Depends on how long the torpor lasted. If it was for a couple of centuries, a lot of has changed in 200 years. The player is going to have to find out the new political players, guns, vehicles, new clans, etc.
If the player was in torpor for a couple of decades, yeah the world exploration will be dull.
No no see you just woke up from Torpor, so yeah you’re an elder, but also you’re super weak, and nobody knows who you are so you won’t get any respect until you’ve done some basic bitch errands. But EVENTUALLY, you’ll be powerful and respected.
Yeah this “Elder fresh from torpor” angle just completely killed my excitement, shit sounds so… bland now. So typical.
I played the shit out of Blacklight: Retribution back in the day, and saw the whole transition from zombie studios to buildblock to hardsuit labs. The devs were really active on various forums, and all seemed like great people.
I've been waiting so long for them to release something new, but this sort of game was a complete departure from anything they worked on (as the main dev) in the past. I'm not shocked that it didn't worked out.
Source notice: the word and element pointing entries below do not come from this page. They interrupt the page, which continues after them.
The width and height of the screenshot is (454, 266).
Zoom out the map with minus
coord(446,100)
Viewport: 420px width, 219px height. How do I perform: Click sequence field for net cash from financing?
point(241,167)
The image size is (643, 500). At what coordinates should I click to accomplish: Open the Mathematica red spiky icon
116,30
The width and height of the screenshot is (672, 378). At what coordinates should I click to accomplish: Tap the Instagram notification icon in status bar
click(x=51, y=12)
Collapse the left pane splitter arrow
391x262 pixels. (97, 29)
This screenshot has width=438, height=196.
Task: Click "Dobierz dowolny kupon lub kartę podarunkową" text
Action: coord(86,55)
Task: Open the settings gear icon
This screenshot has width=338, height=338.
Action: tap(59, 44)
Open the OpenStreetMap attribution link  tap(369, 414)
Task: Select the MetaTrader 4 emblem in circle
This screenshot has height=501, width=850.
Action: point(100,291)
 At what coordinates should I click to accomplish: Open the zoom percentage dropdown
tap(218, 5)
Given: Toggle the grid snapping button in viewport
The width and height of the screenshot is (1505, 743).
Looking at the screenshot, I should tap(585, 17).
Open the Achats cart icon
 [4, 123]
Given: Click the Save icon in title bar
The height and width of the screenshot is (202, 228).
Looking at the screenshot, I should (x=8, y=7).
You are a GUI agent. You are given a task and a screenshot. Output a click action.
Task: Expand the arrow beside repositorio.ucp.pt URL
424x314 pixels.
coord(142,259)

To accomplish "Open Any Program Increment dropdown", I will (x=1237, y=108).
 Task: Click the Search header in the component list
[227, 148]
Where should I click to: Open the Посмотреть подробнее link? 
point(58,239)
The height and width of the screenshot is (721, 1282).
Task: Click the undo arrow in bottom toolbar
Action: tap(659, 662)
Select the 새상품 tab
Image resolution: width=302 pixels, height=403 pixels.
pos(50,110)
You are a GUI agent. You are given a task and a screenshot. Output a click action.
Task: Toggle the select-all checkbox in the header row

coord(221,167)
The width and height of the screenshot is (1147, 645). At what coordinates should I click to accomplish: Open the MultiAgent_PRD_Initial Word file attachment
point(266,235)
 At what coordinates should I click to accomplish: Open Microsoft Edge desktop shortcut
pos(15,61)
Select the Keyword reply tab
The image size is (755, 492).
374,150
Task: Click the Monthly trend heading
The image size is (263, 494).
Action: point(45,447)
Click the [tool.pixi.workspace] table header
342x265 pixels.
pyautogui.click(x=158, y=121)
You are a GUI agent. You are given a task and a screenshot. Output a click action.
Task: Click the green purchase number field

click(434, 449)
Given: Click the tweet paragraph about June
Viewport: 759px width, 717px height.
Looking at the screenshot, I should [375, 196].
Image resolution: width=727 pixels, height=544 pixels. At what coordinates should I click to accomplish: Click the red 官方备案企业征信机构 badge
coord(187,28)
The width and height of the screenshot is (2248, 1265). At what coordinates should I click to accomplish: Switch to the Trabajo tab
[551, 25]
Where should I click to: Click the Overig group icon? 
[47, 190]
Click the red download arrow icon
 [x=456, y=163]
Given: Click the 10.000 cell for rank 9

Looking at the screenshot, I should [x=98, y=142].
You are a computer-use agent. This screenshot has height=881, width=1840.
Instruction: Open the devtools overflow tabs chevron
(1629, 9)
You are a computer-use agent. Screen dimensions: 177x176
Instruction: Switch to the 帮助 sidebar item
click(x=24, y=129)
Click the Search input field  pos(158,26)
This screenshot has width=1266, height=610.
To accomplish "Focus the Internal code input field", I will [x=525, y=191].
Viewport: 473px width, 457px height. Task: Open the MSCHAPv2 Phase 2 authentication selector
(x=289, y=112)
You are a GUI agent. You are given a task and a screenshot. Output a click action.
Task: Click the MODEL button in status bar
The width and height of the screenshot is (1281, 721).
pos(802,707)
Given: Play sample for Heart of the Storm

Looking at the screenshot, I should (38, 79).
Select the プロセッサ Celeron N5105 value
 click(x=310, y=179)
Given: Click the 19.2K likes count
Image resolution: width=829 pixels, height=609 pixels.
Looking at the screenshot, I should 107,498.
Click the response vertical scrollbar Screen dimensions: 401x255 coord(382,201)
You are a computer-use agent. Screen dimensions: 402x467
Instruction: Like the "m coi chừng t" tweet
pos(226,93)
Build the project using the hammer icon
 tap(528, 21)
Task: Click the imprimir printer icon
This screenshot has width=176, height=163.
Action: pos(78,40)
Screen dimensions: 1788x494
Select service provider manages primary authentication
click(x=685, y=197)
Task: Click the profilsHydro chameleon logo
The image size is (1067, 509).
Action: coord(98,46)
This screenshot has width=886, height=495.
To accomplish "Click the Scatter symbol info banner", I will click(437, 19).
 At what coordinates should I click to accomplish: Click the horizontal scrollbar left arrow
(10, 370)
To be fair, an indie like Coffee Stain went from an absolute dumbass meme game like Goat Simulator to something crazy complex like Satisfactory.
You can't really judge what a young studio is capable of.
As for you not being a thinblood in this game, you're named as being a thorped elder waking up, so there could be RPG mechanics of you growing as you get stronger from waking up.
And they don't say which elder you are, so you could wake up as any type of elder, even a Nosferatu.
Having a deluxe edition of a remaster feels bad, though I don’t completely begrudge them. It was still a lot of work, time, and effort to do this.
I kinda love releases like this with no build up. I know that this was leaked but I mean compared to six years of announcement to release, I much prefer this kind of shadow drop.
A deluxe edition does seem a little lame for a remaster. But at the same time the deluxe edition is still cheaper than Starfield and I’d much rather play this.